◆ TASK STATEMENT ◆
Output the lines of the records exactly, from the first through the one containing "Given: Disable the 是否启用 switch". Omit all pictures.

◆ DATA SUPPLIED ◆
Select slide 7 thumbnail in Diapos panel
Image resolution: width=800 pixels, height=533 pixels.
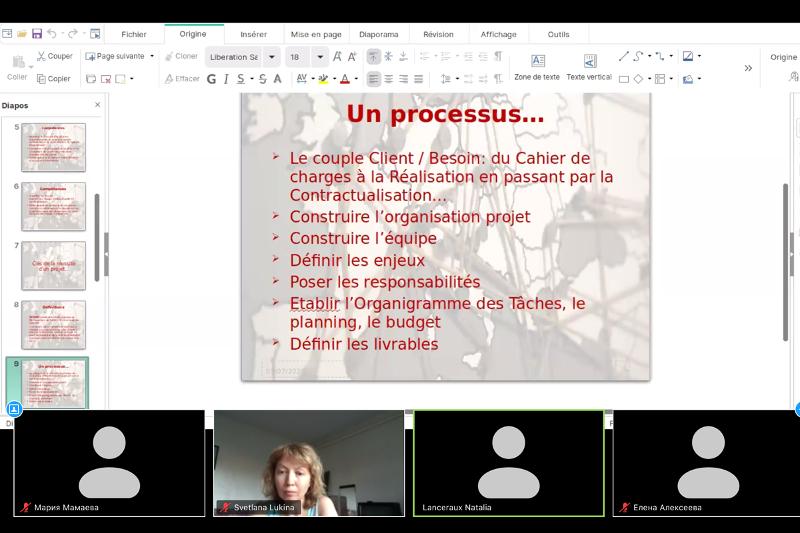tap(53, 265)
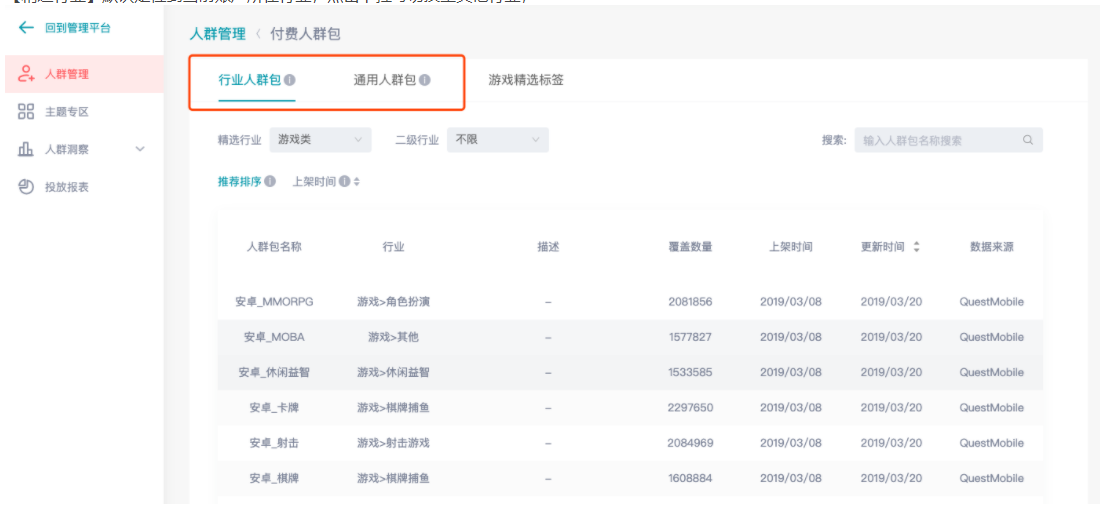Switch to the 通用人群包 tab
Screen dimensions: 1100x507
coord(384,80)
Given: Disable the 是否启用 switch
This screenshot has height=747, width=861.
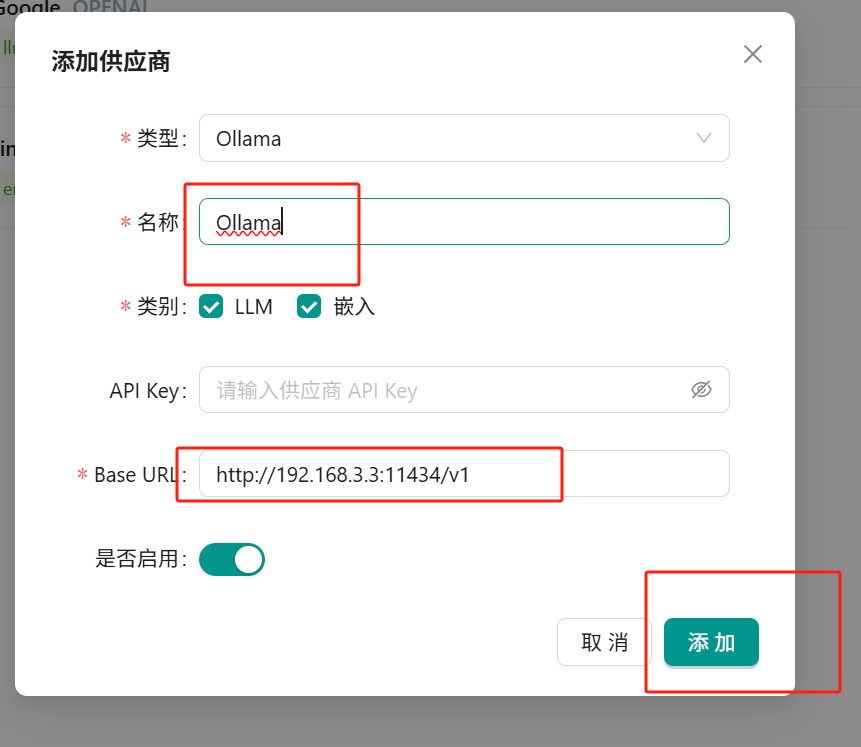Looking at the screenshot, I should point(232,559).
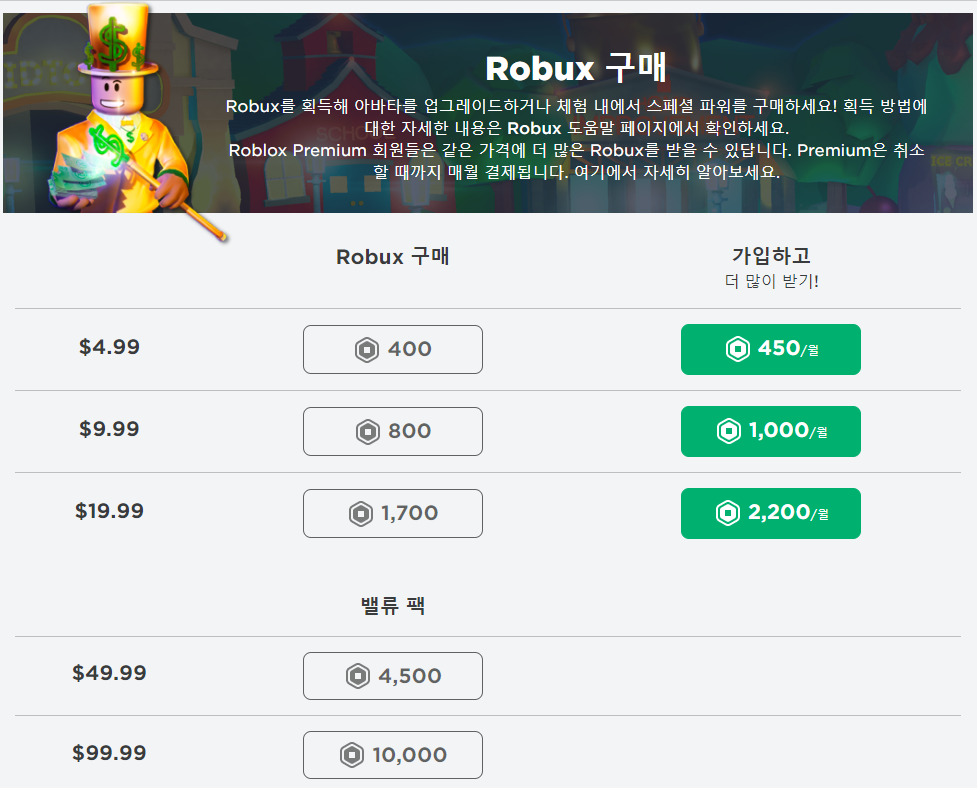Screen dimensions: 977x788
Task: Click the Robux icon on the 4,500 pack
Action: pyautogui.click(x=357, y=676)
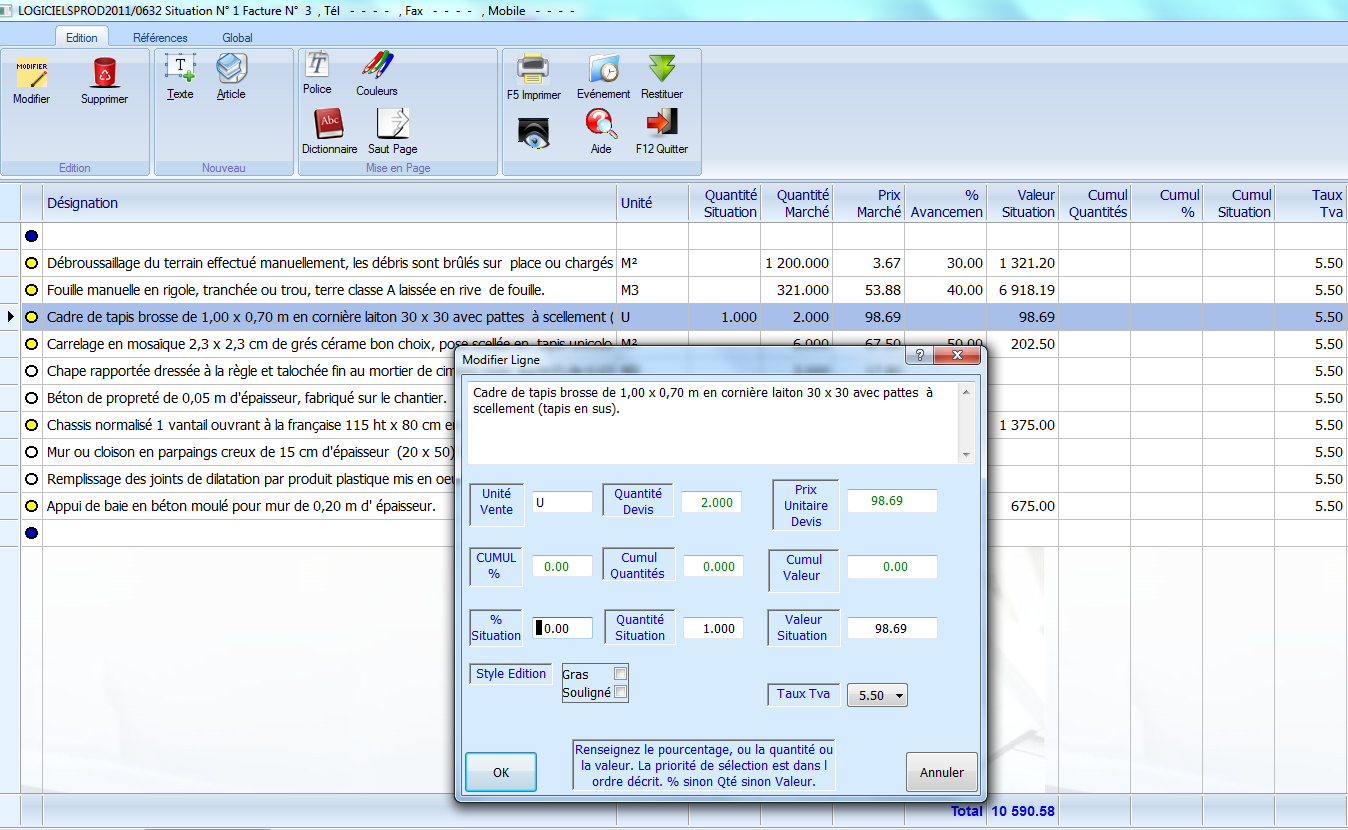Click the Quantité Situation input field
Image resolution: width=1348 pixels, height=830 pixels.
(713, 629)
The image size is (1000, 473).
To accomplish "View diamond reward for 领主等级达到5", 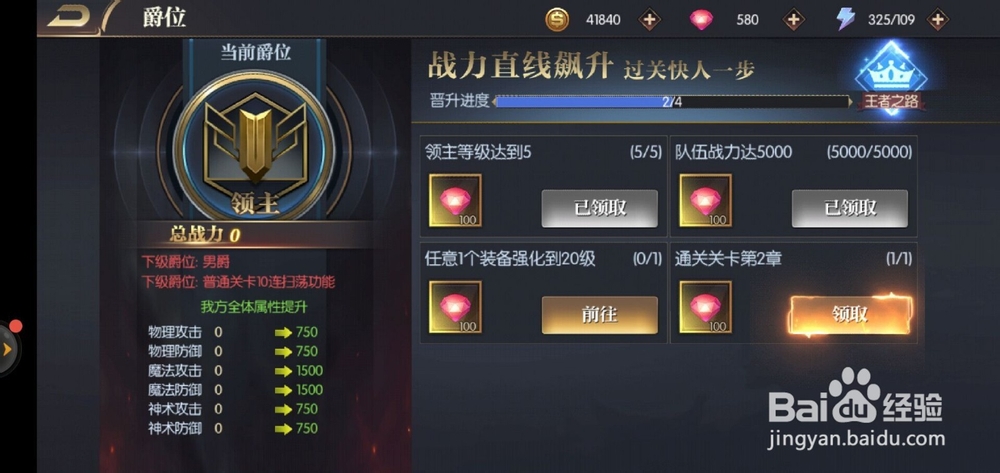I will tap(455, 201).
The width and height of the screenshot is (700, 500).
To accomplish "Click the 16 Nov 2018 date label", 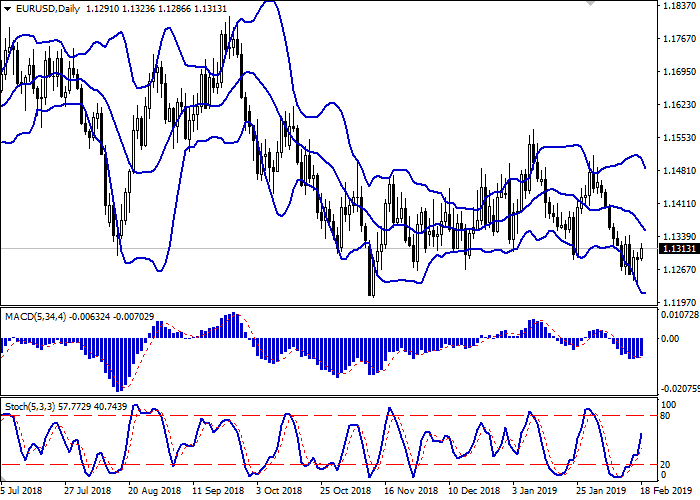I will tap(410, 492).
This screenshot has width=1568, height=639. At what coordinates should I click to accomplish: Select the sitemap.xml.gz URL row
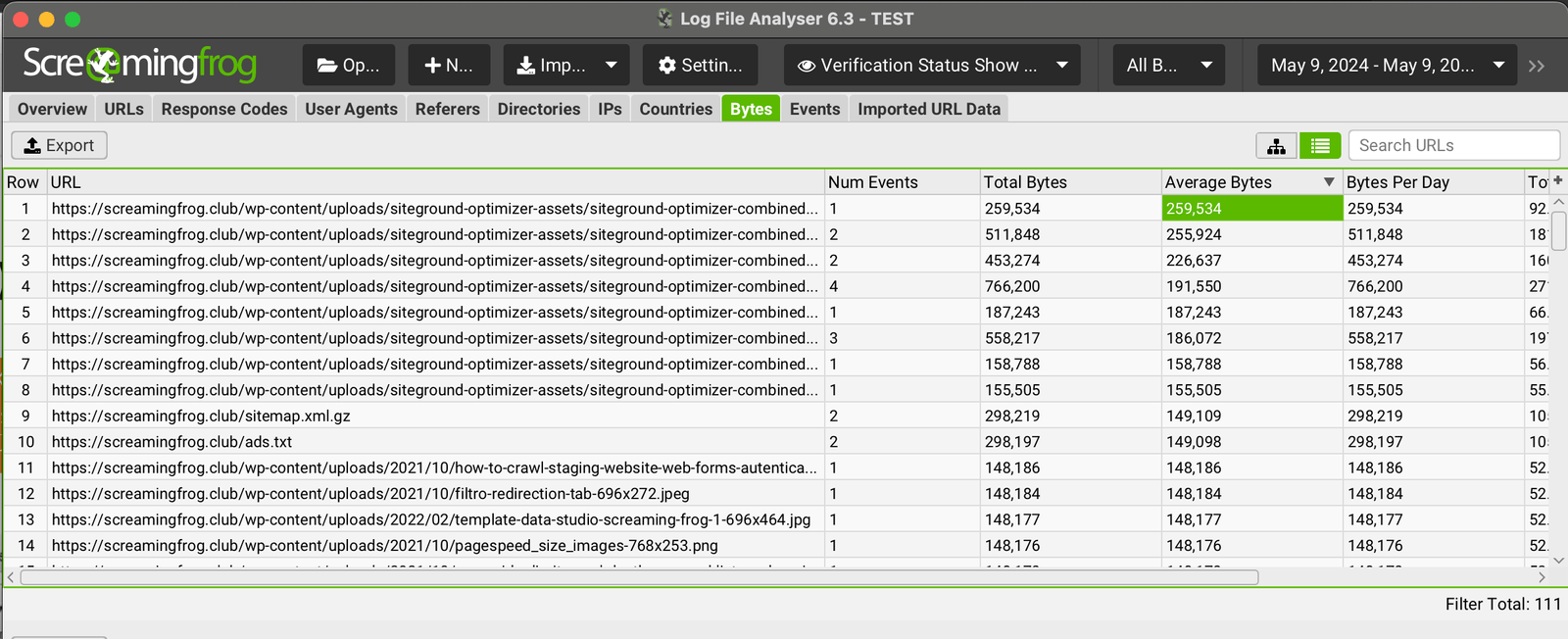tap(201, 417)
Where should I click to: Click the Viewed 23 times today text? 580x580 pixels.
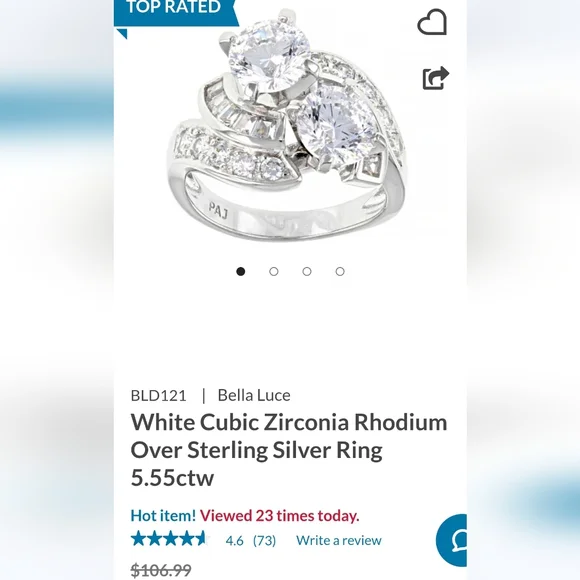280,515
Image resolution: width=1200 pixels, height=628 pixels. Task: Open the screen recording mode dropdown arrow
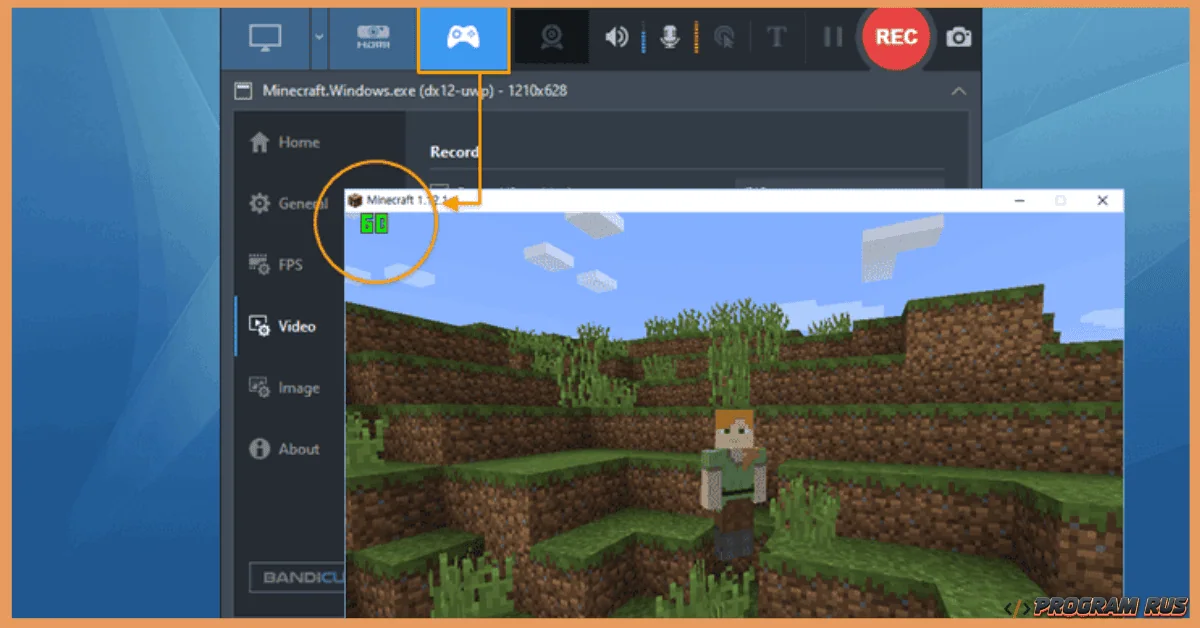pyautogui.click(x=319, y=38)
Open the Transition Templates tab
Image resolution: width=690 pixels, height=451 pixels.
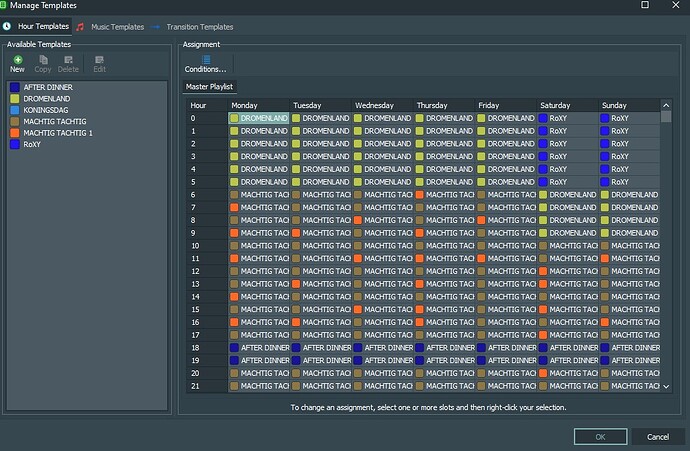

◆ SOLUTION TO THE EXERCISE ◆
Select slide 7 thumbnail in Diapos panel
Image resolution: width=800 pixels, height=533 pixels.
tap(53, 265)
Switch to the 通用人群包 tab
Screen dimensions: 1100x507
coord(384,80)
Given: Disable the 是否启用 switch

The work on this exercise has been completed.